- DVD artwork
- Genre: Comedy drama
- Created by: Sue Birtwistle Susie Conklin
- Written by: Heidi Thomas
- Directed by: Simon Curtis
- Starring: Judi Dench Imelda Staunton Julia McKenzie Deborah Findlay Barbara Flynn
- Composer: Carl Davis
- Country of origin: United Kingdom
- Original language: English
- No. of series: 1
- No. of episodes: 2

Production
- Executive producers: Kate Harwood Rebecca Eaton
- Producer: Sue Birtwistle
- Cinematography: Ben Smithard
- Editor: Frances Parker
- Camera setup: Panavision Genesis HD Camera
- Running time: 90 minutes
- Production companies: BBC WGBH Boston Chestermead

Original release
- Network: BBC One
- Release: 20 December – 27 December 2009

Related
- Cranford (2007 TV series); Cranford (1972 TV series);

= Return to Cranford =

Season of television series

Return to Cranford is the two-part second series of Cranford, a British television series directed by Simon Curtis. The screenplay by Heidi Thomas is based on material by Elizabeth Gaskell published between 1849 and 1863: the novel Cranford, the novella The Moorland Cottage, and the short story The Cage at Cranford. Themes from My Lady Ludlow, Mr Harrison's Confessions and The Last Generation in England are included to provide continuity with the first series.

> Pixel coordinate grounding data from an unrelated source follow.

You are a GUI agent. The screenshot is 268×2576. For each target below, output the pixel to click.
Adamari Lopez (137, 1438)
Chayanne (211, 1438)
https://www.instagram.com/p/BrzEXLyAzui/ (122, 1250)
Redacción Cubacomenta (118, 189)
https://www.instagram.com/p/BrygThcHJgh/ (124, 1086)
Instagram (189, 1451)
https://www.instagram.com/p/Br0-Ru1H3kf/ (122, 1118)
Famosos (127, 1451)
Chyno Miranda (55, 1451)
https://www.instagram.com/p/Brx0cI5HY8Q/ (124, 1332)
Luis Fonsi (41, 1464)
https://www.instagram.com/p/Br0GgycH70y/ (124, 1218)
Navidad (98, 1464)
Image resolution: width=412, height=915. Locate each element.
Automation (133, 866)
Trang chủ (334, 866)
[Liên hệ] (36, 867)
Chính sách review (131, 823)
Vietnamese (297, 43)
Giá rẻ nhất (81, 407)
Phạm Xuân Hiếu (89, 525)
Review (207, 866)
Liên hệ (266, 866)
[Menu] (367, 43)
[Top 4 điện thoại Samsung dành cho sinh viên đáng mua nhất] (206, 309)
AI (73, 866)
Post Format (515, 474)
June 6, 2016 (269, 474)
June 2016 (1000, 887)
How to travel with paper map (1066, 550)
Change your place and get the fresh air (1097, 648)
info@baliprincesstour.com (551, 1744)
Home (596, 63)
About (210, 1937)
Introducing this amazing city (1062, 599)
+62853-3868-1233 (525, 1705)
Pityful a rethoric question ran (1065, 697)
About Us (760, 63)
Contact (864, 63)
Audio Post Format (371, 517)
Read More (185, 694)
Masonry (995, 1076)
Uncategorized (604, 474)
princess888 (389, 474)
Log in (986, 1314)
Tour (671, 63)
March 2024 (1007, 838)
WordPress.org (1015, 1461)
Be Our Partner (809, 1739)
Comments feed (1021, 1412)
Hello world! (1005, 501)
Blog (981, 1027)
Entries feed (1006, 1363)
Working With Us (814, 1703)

The two episodes were broadcast in the United Kingdom on BBC One in December 2009. In the United States, they were broadcast by PBS as part of its Masterpiece Theatre series in January 2010.

Most of the cast members from the first series, including Judi Dench, Imelda Staunton, Julia McKenzie, Deborah Findlay and Barbara Flynn reprised their roles, with Jonathan Pryce, Celia Imrie, Lesley Sharp, Nicholas Le Prevost, Jodie Whittaker, Tom Hiddleston, Michelle Dockery, Matthew McNulty, Rory Kinnear and Tim Curry joining the cast.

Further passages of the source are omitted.